Кажется, он был не столько зол, сколько обеспокоен.
— Нет, — отказалась я и потянула повыше одеяло, поскольку из-за отсутствия одежды вынуждена была спать в одном лишь белье.
Позвонить врачу — все равно, что признать поражение, а я не из тех, кто легко сдается. Особенно в войне с собственным телом. Когда я была маленькой и училась делать фуэте, я совершала несколько поворотов, хваталась за урну, опорожняла желудок, поднималась и продолжала. Мою преподавательницу хореографии это упорство восхищало. Она говорила, что так может не каждая, и я собой гордилась. Тем более что был стимул: я хотела показать повороты папе. Тридцать раз, как в партии черного лебедя.
Сейчас я должна была победить тело снова, сама. Чтобы гордиться на этот раз собой. Мне бы только небольшое отвлечение.
— Уверена? — скептически спросил он.
— Если расскажешь мне сказку о мальчике, который так ненавидел своего отца, что сделал все возможное, чтобы не походить на него.
Вариантов, чем мне на эту наглость ответит Вит, было немало, но раздался сдавленный смешок, за ним — шаги. Астафьев обошел мою кровать с противоположной стороны и растянулся на ней во весь рост поверх покрывала.
— Я не ненавижу отца, — сказал он, закинув руки за голову. Я повернулась к нему и легла на бок. — Он веселый, энергичный человек, который всегда жил своим умом, но как отец он ужасен.
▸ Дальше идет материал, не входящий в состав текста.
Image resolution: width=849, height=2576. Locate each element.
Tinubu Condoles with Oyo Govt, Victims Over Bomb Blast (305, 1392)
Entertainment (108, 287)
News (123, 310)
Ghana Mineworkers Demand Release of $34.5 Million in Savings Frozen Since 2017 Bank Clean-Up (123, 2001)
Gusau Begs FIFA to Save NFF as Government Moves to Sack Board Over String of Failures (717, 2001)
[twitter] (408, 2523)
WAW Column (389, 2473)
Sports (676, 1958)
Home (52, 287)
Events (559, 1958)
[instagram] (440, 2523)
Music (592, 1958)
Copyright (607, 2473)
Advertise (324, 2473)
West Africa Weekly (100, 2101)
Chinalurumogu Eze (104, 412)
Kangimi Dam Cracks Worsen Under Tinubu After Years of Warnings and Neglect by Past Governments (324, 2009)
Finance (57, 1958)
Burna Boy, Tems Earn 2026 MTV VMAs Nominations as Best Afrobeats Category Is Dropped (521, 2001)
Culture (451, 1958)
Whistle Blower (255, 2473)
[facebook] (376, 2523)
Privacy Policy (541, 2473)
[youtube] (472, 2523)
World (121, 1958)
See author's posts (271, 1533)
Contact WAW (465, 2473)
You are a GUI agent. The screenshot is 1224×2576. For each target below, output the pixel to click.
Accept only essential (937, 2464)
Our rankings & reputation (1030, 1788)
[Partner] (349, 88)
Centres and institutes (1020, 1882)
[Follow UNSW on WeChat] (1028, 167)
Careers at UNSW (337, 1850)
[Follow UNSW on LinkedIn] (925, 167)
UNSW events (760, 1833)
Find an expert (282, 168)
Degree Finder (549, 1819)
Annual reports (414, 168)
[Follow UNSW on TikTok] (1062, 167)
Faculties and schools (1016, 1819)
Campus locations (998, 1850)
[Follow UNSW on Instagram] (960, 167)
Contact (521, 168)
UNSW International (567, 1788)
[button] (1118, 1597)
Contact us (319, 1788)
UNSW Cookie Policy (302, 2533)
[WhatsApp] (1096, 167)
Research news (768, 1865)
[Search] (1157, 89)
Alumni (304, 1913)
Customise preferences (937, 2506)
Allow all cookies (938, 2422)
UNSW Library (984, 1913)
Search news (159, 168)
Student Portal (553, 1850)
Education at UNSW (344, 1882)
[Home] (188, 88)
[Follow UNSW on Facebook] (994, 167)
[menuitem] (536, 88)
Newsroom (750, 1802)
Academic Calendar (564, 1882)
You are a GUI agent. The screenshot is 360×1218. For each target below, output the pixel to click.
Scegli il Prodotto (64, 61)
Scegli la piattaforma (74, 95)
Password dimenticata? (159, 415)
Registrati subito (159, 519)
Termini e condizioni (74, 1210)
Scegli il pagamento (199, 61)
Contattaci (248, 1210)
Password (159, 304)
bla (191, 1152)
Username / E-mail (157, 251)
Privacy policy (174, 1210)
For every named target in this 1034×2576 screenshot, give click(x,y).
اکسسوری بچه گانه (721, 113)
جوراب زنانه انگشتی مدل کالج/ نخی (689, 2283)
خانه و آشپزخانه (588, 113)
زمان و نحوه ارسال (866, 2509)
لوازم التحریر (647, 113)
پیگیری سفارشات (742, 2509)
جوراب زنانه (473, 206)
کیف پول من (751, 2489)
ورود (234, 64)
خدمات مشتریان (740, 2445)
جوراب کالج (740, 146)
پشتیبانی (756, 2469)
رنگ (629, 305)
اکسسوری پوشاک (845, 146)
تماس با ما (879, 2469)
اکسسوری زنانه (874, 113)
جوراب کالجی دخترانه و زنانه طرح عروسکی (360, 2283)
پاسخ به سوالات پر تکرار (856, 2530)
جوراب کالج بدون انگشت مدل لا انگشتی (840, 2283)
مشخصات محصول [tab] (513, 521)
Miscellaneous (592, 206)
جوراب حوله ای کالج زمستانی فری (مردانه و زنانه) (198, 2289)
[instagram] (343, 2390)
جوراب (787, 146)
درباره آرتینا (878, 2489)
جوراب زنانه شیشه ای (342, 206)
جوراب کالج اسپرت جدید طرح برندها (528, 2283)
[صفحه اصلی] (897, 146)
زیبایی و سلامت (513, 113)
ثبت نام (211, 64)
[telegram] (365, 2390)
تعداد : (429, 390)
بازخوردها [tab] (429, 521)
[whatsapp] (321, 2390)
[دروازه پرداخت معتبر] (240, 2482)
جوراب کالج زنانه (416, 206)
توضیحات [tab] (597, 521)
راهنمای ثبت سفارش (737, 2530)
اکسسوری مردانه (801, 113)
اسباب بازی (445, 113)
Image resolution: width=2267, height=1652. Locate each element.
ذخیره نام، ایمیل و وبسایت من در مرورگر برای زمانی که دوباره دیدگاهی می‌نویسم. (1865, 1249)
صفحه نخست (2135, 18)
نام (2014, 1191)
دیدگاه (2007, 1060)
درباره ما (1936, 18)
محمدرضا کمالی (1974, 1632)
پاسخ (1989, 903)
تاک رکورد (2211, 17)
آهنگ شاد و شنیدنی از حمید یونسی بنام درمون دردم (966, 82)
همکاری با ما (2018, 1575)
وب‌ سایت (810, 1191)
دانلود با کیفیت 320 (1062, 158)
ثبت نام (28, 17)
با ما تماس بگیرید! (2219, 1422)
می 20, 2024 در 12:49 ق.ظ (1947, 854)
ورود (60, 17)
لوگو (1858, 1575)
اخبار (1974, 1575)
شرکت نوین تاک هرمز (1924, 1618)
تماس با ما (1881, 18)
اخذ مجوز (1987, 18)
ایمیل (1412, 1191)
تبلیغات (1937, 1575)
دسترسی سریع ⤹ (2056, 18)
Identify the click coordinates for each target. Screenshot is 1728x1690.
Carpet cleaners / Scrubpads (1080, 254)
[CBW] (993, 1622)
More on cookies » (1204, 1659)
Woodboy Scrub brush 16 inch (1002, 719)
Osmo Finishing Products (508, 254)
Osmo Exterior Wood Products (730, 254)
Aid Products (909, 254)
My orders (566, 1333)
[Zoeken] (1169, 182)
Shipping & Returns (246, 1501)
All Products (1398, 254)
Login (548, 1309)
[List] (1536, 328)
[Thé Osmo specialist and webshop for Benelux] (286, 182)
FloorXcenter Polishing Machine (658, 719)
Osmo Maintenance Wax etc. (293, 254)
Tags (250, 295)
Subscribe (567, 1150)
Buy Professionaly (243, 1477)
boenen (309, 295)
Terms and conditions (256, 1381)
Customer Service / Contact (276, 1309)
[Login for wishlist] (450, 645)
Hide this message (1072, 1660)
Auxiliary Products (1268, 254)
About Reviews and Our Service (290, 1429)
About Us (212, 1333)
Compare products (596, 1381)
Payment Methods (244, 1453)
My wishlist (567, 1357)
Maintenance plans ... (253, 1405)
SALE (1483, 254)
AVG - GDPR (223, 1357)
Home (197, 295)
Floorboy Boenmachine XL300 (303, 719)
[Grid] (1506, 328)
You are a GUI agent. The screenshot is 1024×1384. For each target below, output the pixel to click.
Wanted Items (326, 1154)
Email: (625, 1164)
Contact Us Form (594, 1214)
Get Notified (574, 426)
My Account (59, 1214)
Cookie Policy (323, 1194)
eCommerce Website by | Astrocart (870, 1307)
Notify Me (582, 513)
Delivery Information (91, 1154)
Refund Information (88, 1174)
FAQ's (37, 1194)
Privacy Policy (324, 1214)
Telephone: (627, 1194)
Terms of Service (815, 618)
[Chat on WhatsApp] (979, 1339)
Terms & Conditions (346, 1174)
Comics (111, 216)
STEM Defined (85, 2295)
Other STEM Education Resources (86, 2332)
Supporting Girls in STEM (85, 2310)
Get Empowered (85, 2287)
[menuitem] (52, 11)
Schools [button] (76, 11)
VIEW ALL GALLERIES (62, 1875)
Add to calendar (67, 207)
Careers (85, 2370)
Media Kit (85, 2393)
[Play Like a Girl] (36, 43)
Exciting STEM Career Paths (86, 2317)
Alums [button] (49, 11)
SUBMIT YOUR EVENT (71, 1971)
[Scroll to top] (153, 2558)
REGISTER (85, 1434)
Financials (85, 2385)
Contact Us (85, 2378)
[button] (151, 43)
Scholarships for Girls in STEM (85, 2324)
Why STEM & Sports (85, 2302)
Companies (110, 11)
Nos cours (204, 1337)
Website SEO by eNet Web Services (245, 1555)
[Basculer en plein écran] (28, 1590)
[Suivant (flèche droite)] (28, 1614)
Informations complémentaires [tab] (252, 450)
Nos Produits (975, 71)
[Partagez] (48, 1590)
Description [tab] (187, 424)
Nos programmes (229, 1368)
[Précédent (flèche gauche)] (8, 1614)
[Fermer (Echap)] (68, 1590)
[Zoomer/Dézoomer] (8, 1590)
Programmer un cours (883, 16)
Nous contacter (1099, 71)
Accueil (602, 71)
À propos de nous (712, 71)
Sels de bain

Я не хочу подходить на него именно в этом. Не хочу, чтобы мои дети стыдились моего образа жизни.
Это была максимальная откровенность за время нашего знакомства. И это он мне рассказывал при том, что детей у них с женой не было. В темноте ночи выражение в глазах Вита было не разобрать, но я все же решила сменить тему.
— Хочешь помериться? У моего отца была другая семья. У меня есть брат, лет на десять меня младше. Никита. Хотя черт его знает, может, у меня он не один, учитывая, каким был отец. Как в «Чикаго». Штук шесть.
— Ты измеряешь жен в штуках? — умилился Вит.
— Когда их шесть, они определенно измеряются в штуках. У меня шесть пар пуантов. Двое репетиционных. Они старые, но удобные. Двое красивых для выступлений. В них не очень удобно, но они новые и аккуратные. Одни убитые, их давно пора выкинуть, просто рука не поднимается в память о славных днях. И только одни, которые по-настоящему хороши. Думаю, с женами так же. Моя мать была пуантами, от которых давно пора избавиться.
— Ты подобрала не лучшую аналогию. Пуанты рвутся и изнашиваются, люди — нет, — весьма жестко поправил меня Вит.
— Люди нет, но чувства к ним — точно. По крайней мере, у твоего отца.
Вит повернулся ко мне, и внезапно я испытала острое дежавю. Мы лежали так же после совместной ночи, практически в тех же позах. Только тогда он на меня не смотрел, а теперь — да. Я поежилась и повернулась, подтянув колени к груди. Перелом ныл, мышцы — тоже. Следовало продолжать говорить и обращать на это как можно меньше внимания.